::: 提示文

高い経験値があれば50歳を過ぎて入社しても、さらに上のポジションを目指せる。定年を迎えてもスキル次第で継続雇用の道もある。年齢に関係なく能力やスキルを重視する対象は、若手だけでなく年配者にも及ぶ。

中途採用社員には東京からのUターン組も多いというが、待遇面はどうだろうか。

「九州の同業種と比べると大差ないと思いますが、東京や大阪の同業他社に比べると正直、まだ劣ると思います。ただ、その方の持つスキルなどによって増額することもありますし、そのへんはフレキシブルに対応しています。もちろん成果を出した結果として、前の会社の年収を大きく上回っている社員もいます」(青木氏)

環境貢献が目に見える仕事

医薬品事業、化学品事業、健康食品事業の3つの事業に共通しているキーワードは「健康」と「環境」。いずれも社会貢献を実感できる仕事だ。例えば現在、化学品事業部で開発を進めているのが、使用済天ぷら油などの廃食油からつくられる「バイオディーゼル燃料」を、更に効率良く精製し「高品位のバイオディーゼル燃料」を製造する装置だ。

::::::

> **やること**:
1) 提示文によると、医薬品事業、化学品事業、健康食品事業の3つに共通するキーワードは何ですか。
2) 提示文の「高い経験値があれば50歳を過」と「ゼル燃料」を製造する装置だ。」の間を、両端の語句も含めて書き写してください。
3) 提示文に挙がっている事業の名前をすべて書き出してください。

::: 使用データ

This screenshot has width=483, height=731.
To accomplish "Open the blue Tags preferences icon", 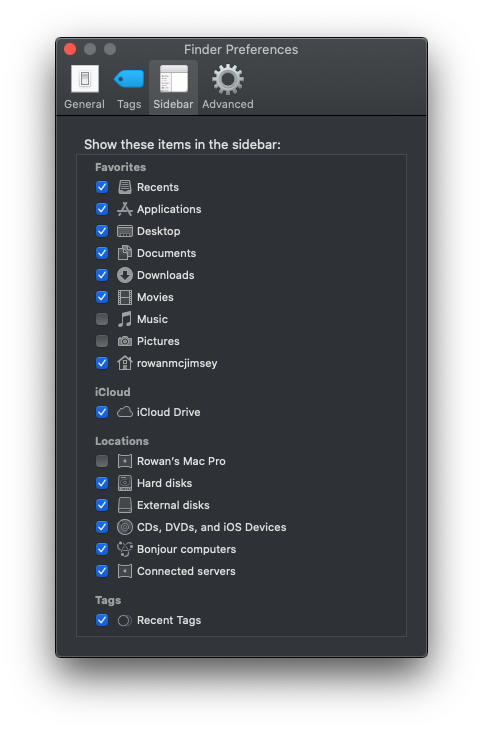I will [x=129, y=79].
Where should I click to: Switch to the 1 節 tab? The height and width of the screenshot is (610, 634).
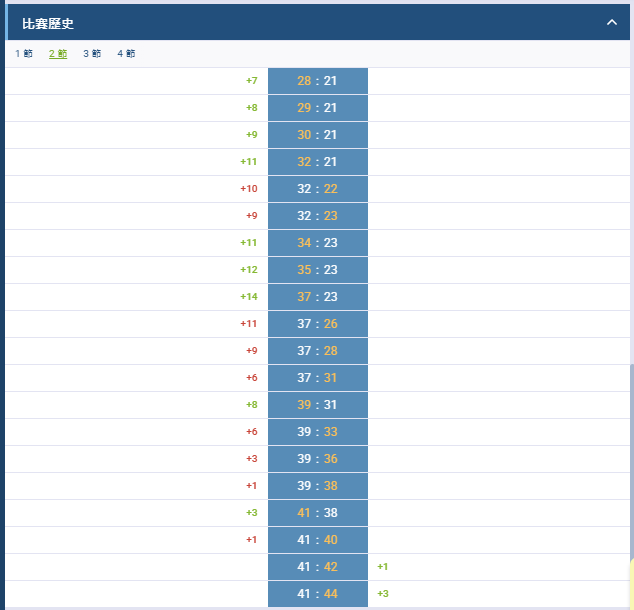click(x=24, y=53)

::::::

> **回答**:
1) 「健康」と「環境」です。

2)
高い経験値があれば50歳を過ぎて入社しても、さらに上のポジションを目指せる。定年を迎えてもスキル次第で継続雇用の道もある。年齢に関係なく能力やスキルを重視する対象は、若手だけでなく年配者にも及ぶ。

中途採用社員には東京からのUターン組も多いというが、待遇面はどうだろうか。

「九州の同業種と比べると大差ないと思いますが、東京や大阪の同業他社に比べると正直、まだ劣ると思います。ただ、その方の持つスキルなどによって増額することもありますし、そのへんはフレキシブルに対応しています。もちろん成果を出した結果として、前の会社の年収を大きく上回っている社員もいます」(青木氏)

環境貢献が目に見える仕事

医薬品事業、化学品事業、健康食品事業の3つの事業に共通しているキーワードは「健康」と「環境」。いずれも社会貢献を実感できる仕事だ。例えば現在、化学品事業部で開発を進めているのが、使用済天ぷら油などの廃食油からつくられる「バイオディーゼル燃料」を、更に効率良く精製し「高品位のバイオディーゼル燃料」を製造する装置だ。

3) 医薬品事業、化学品事業、健康食品事業